ビンゴー・キッドの洋書日記

英米を中心に現代から古典まで、海外の作品を英語で読み、論評をくわえるブログです

Sally Rooney の “Normal People”(2)

 この連休中、法事で福井に出かけた。あいにく雨模様だったが、宿泊した芦原温泉近くの東尋坊を訪れたときだけ、さいわい晴れ間がのぞき、初めて見る奇観に文字どおり目を奪われた。

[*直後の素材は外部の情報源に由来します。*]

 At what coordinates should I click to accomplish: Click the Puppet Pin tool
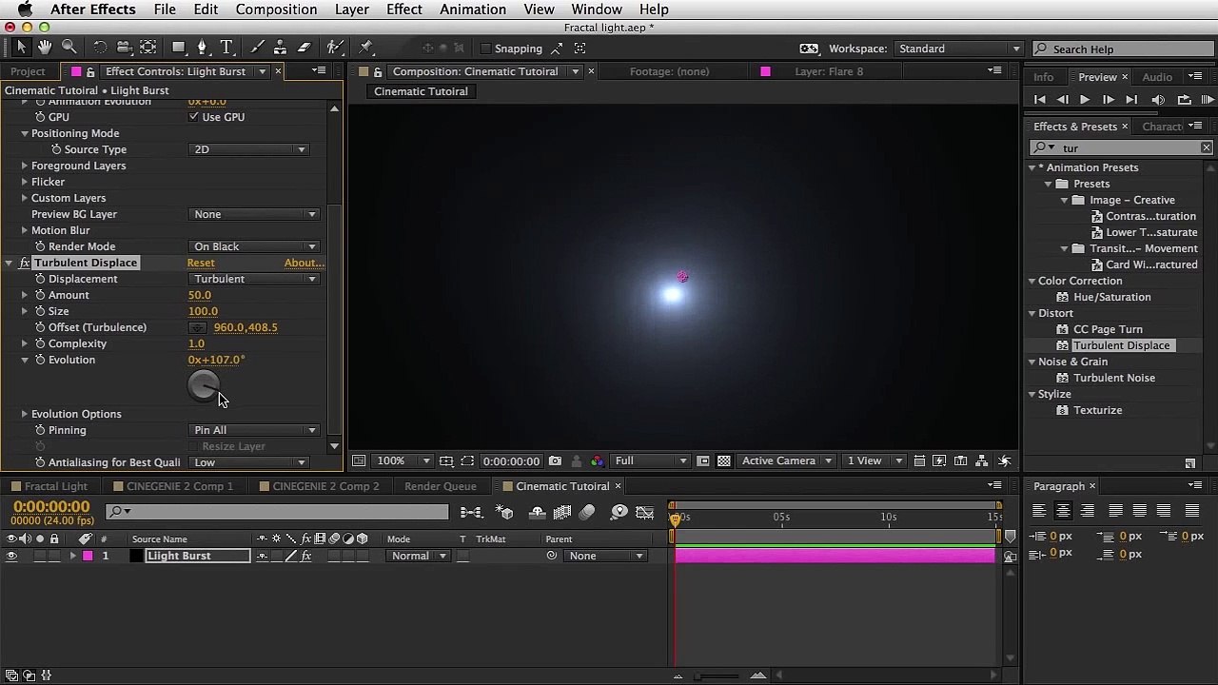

 タクシーの運ちゃんの話によると、サスペンスドラマの帝王も女王もまだ東尋坊には来たことがないという。それだけ福井は事件がない平和なところなんです、と運ちゃんは笑っていたが、それを聞いたぼくも家族もヘエっ。みんなてっきり、帝王も女王も毎度おなじみの地とばかり思い込んでいた。
 で、この思い込みというやつが、本書 "Normal People" におけるノーマル、アブノーマルの基準ではないだろうか。しかもそれは非常に曖昧なもので、たとえばクラスメートのみんなが、あいつはちょっと変わったやつだ、まともなやつだと言えば、なるほどそうかと自分も思う。つまり、「ある人物がまともか否かを決めるのはすべて、家族や友人のあいだで暗黙のうちに成立しているコンセンサス。その実態は曖昧な気分にすぎない」。
 けれども、ほんとうはこのノーマル、アブノーマルという問題は「神なき現代においては、すこぶる興味ぶかい問題のはずだ」。きのうの常識はきょうの非常識、彼らの常識はわれらの非常識、日本の常識は世界の非常識、といった時代や世代、民族や国家における価値観の相違が今日ほど痛切に感じられ、その衝突がいまほど深刻な事態を招いている時代はかつてなかったように思う。
 というのは大げさかもしれない。人間は昔からそうだった。ナザレの人はユダヤの律法学者からすれば異端者であり、ソクラテスアテナイで裁判の結果、死刑を宣告された。古代から現代まで戦争が絶えたこともなかった。
 などと大風呂敷を広げるとボロが出るので総論はおしまい。とにかく、ぼくは normal people とは一体どんな人々だろうと興味津々で本書に取りかかった。結果は上のとおり、期待外れ。
 青春小説としては、まずまずといったところかな。だから、ぼくのように重箱の隅をつつかずに読めば、それなりに面白いと思います。
 とはいえ、いま寝床で読んでいる住野よるの『君の膵臓をたべたい』のほうが、正常と異常のからみ合いという点で、ずっと面白い。さらに言えば、次回補足しようと思っている Anna Burns の "Milkman" のほうが断然いいです。